__AIM OF THE TASK__. Go to the line that contains "Viewport: 1024px width, 754px height." in the records below and repeat it, and each line after it, exactly through the end, omitting pictures.

__DATA__.
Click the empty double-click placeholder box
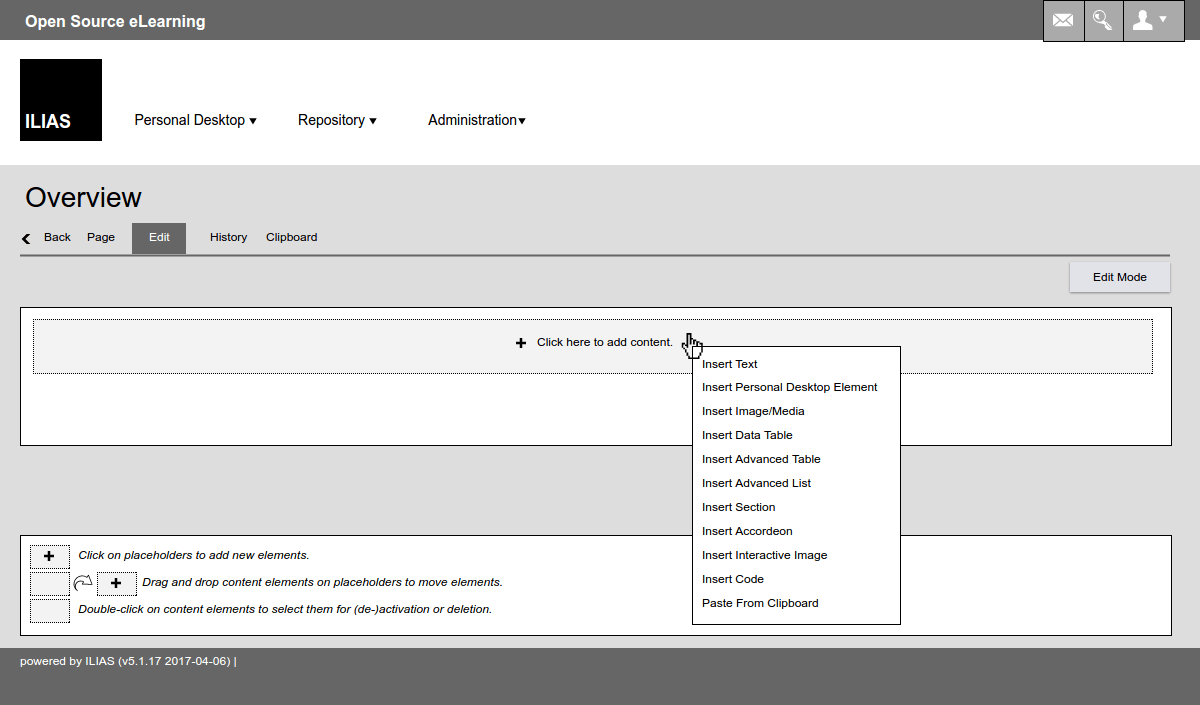The image size is (1200, 705). tap(50, 610)
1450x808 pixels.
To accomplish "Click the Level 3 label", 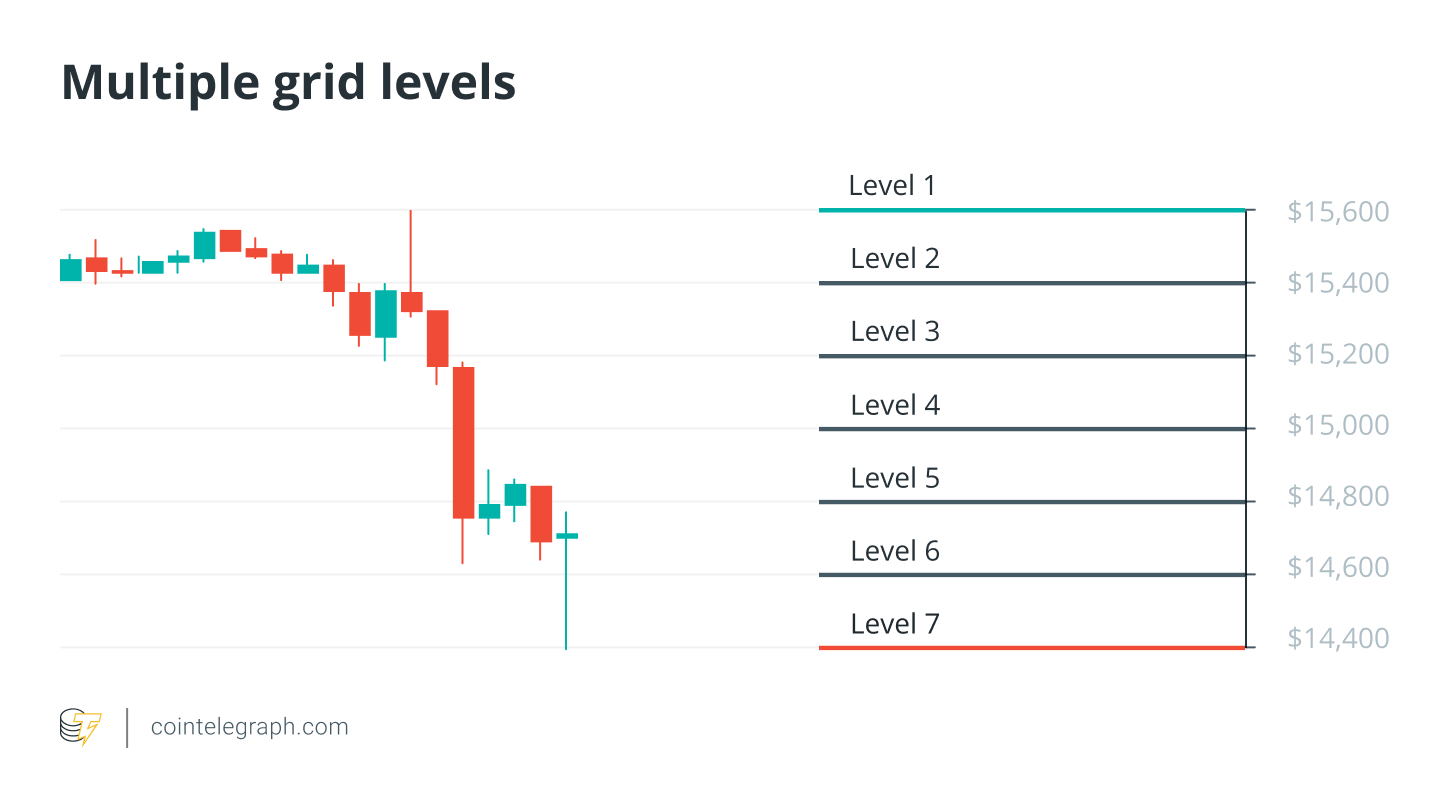I will [x=895, y=331].
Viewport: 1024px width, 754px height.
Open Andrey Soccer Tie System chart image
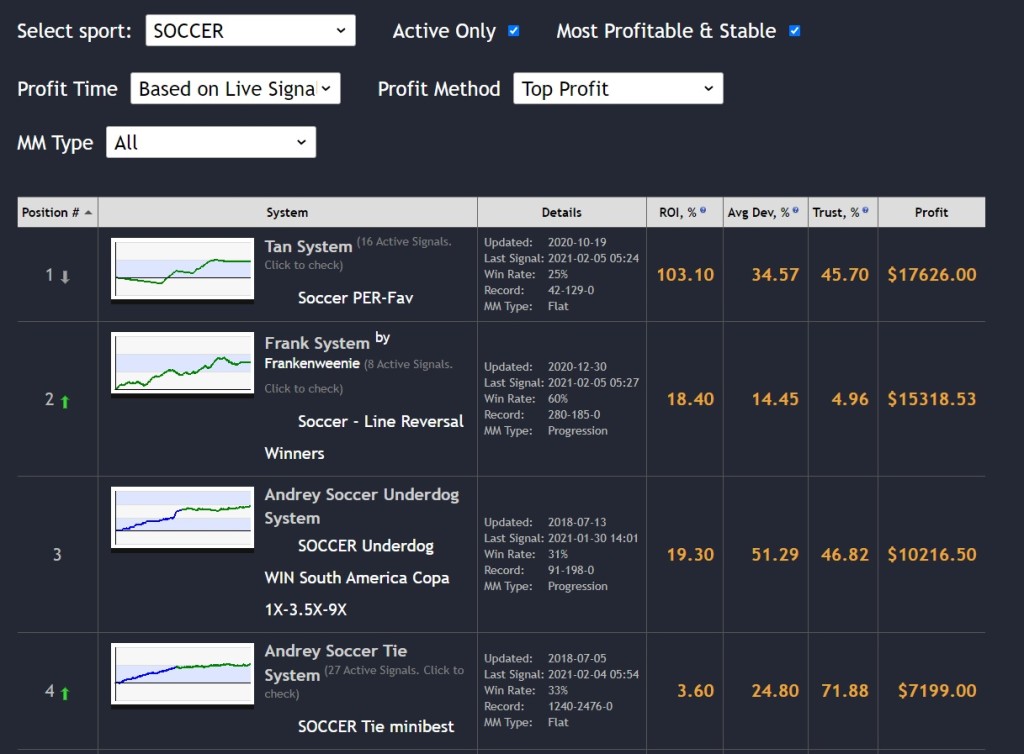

__WRITTEN ANSWER__.
Viewport: 1024px width, 754px height.
Open Andrey Soccer Tie System chart image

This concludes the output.